Em Fri, Apr 08, 2016 at 02:57:54PM -0300, Arnaldo Carvalho de Melo escreveu:
> Em Fri, Apr 08, 2016 at 01:34:15PM +0200, Milian Wolff escreveu:
> > Now, one can print the call chain for every encountered sys_exit
> > event, e.g.:
> > Note that it is advised to increase the number of mmap pages to
> > prevent event losses when using this new feature. Often, adding
> > `-m 10M` to the `perf trace` invocation is enough.
> > This feature is also available in strace when built with libunwind
> > via `strace -k`. Performance wise, this solution is much better:
> > $ time find path/to/linux &> /dev/null
> > real 0m0.051s
> > user 0m0.013s
> > sys 0m0.037s
> > $ time perf trace -m 800M --call-graph dwarf find path/to/linux &>
> > /dev/null
> > real 0m2.624s
> > user 0m1.203s
> > sys 0m1.333s
> > $ time strace -k find path/to/linux &> /dev/null
> > real 0m35.398s
> > user 0m10.403s
> > sys 0m23.173s
> > Note that it is currently not possible to configure the print output.
> > Adding such a feature, similar to what is available in `perf script`
> > via its `--fields` knob can be added later on.
> You mixed up multiple changes in one single patch, I'll break it down
> while testing, and before pushing upstream.
Expanding a bit the audience:
First test, it works, great! But do we really need that address? I guess not,
right, perhaps via some callchain parameter, to tell what we want to see?
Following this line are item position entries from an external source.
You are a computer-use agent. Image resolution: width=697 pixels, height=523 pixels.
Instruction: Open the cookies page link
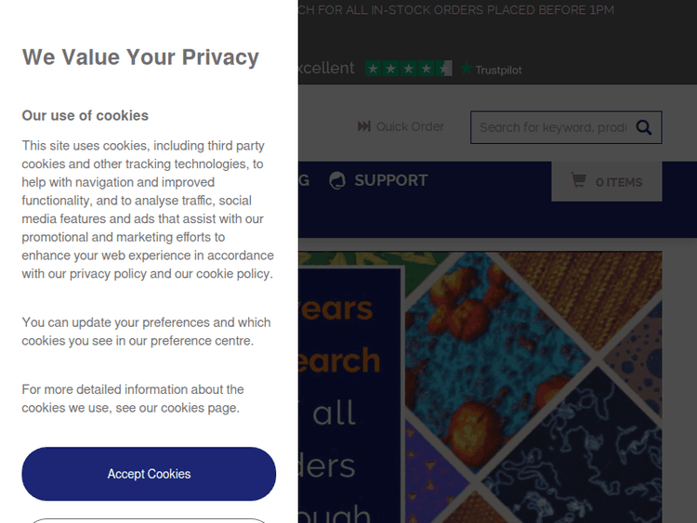tap(199, 408)
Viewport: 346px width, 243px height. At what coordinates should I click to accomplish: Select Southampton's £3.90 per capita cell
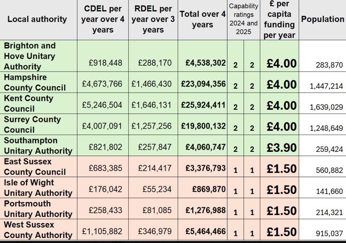(x=282, y=148)
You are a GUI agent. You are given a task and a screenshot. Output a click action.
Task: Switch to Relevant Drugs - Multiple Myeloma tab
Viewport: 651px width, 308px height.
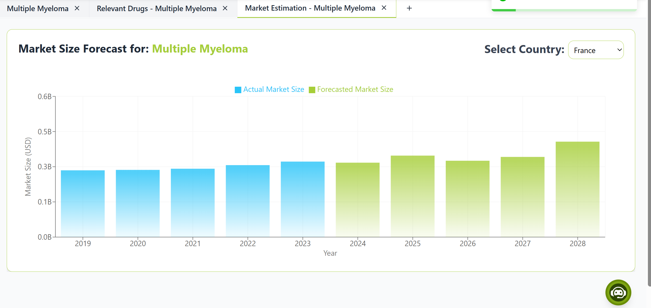click(x=157, y=9)
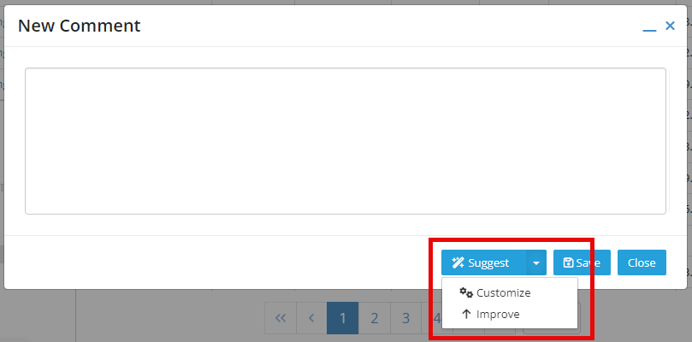Click the New Comment dialog title
692x342 pixels.
[x=79, y=26]
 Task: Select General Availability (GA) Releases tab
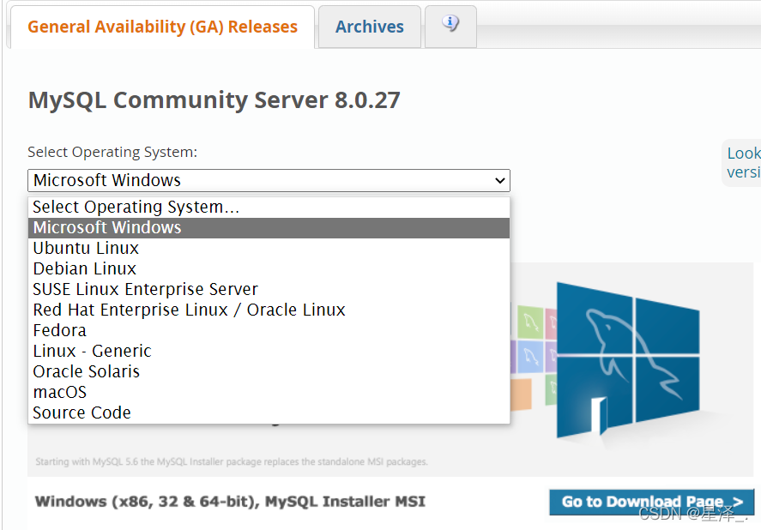pos(162,27)
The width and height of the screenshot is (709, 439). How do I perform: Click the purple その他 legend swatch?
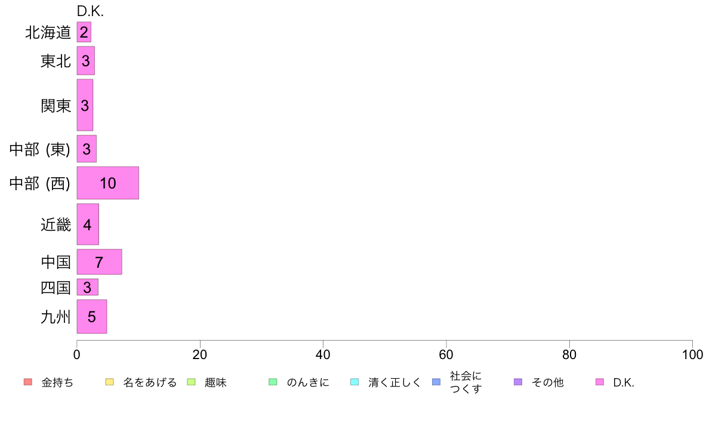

But
by default knowing the function name + DSO seems enough, no?
[root@jouet bpf]# trace -e nanosleep --call-graph dwarf usleep 1
0.071 ( 0.071 ms): usleep/5455 nanosleep(rqtp: 0x7ffee070f080) = 0
2036be syscall_slow_exit_work ([kernel.kallsyms])
203dfb do_syscall_64 ([kernel.kallsyms])
9b8fe1 return_from_SYSCALL_64 ([kernel.kallsyms])
7f41622ec790 __nanosleep (/usr/lib64/libc-2.22.so)
7f416231d524 usleep (/usr/lib64/libc-2.22.so)
563b6c6afcab [unknown] (/usr/bin/usleep)
7f4162244580 __libc_start_main (/usr/lib64/libc-2.22.so)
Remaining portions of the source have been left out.